I’m white, auntie em is black (our kid, however, looks just like me: pale and red-headed. So, go Skippy genes, go!), and I’ve dated women with ethnic backgrounds of regular ol’ European, American Indian, Vietnamese, Indian, and Chinese. Auntie Em has dated black, white (other than me) and Chinese.
Me, I just go for great personality and stunning good looks.
My tasted tend to run toward pale weedy hopefully English guys. But I’ve been out with several black guys (if there’s anything almost as sexy as pale English guys, it’s English black guys).
And my ex-SO is half half-Filipino. So I guess I would.
I’m Latina, but have been mistaken for Middle Eastern or Armenian because of my olive skin, curvy figure and rather prominent nose. I’ve had a thing for white guys ever since I was 10 and had a crush on blond, blue-eyed Dwayne in my 5th grade class. However, I’m open to dating, sleeping with and/or marriage to a man of any ethnicity as long as we are compatible. I didn’t date in high school, but had unrequited crushes on whites, Mexican-Americans, and one Filipino, who was my prom date, but not, alas, more than just a friend. I attended a university renowned for the racial/ethnic diversity of its student body, and dated guys of pretty much every ethnicity. In fact, that’s where I met my ex, who is of Polish, German and Irish ancestry. Our kid looks like a mix of both of us, with brown hair, hazel eyes, and her dad’s pale skin - I tell him she looks like a girl version of him, only Latina.
So, yes, I could, and would, with a fox of any color. The question is, would he, could he, with me?
When I was in high school I dated a Jewish guy (I’m real whitebread WASP) and his mother was openly not pleased. She didn’t refuse to talk to me or anything, but her hostility was pretty obvious. It didn’t really bother me, because I could understand how, if your religion was important to you, you’d want your kids to marry someone of the same religion. And c’mon, I was 16… I was not going to elope with her precious baby boy. So it kind of rolled off my back.

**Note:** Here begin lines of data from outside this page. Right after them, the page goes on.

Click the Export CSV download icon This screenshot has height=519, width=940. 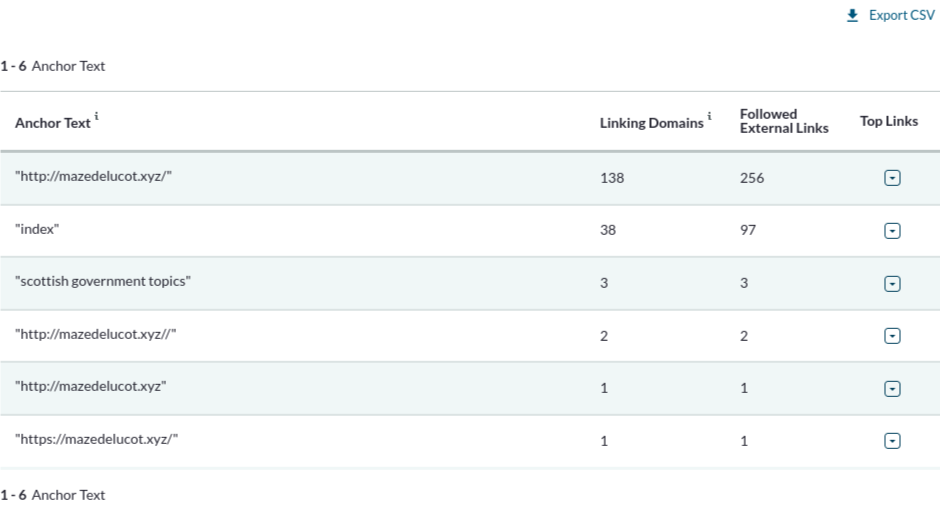click(x=852, y=16)
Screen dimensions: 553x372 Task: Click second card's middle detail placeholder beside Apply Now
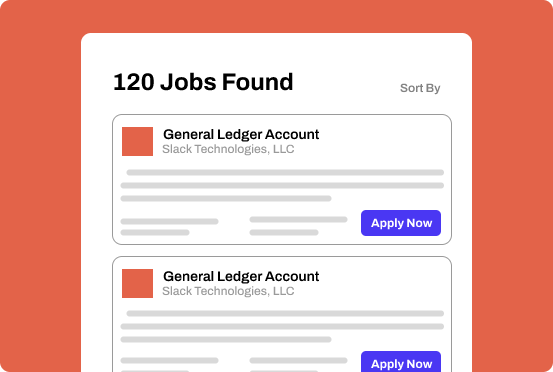[298, 365]
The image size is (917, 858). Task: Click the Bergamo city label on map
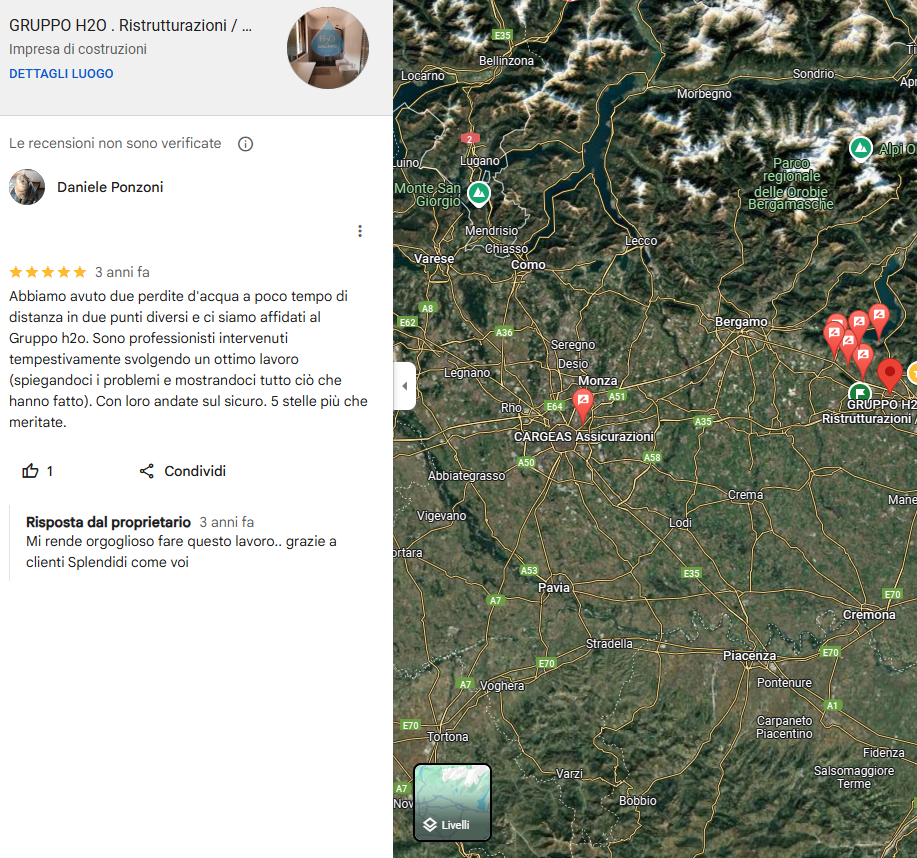point(741,322)
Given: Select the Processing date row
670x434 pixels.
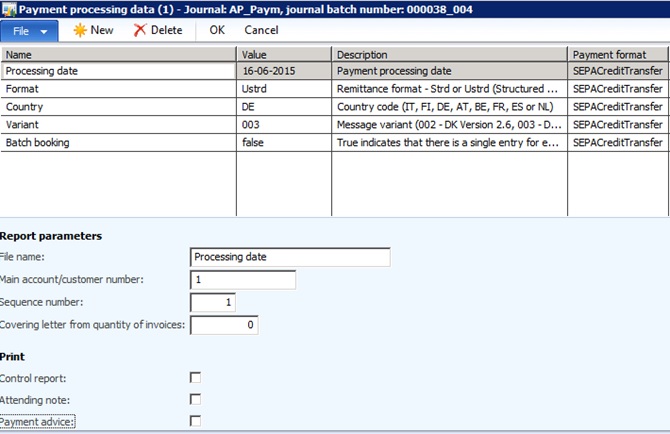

Oh, that reminds me, I’ve also slept with a few Jewish guys, but I really REALLY struggle to see them as a distinctive race. They just look like dark haired white people to me (I can’t even tell when people are Jewish unless they make it obvious).
me too, me too! Hispanic culture as well, so I ended up dating who asked. Dating white guys would be the odd thing for me, and just for a change of scenery is what I may try again. (once all the paperwork is through and the husband moves out)
My first serious boyfriend was Colombian. I went to a very diverse high school, so interracial couples were common. In college and grad school, I dated a couple of black guys. I’ve found myself attracted to men of many different ethnicities (black, Asian, Indian, Native American, white).
I haven’t found that different races and the accompanying different upbringings are problematic in a relationship. I’ve had less in common with some of my white dates than with men of a race different than mine. However, I do think it’s easier to make a big deal of the differences in an interracial relationship, because society does.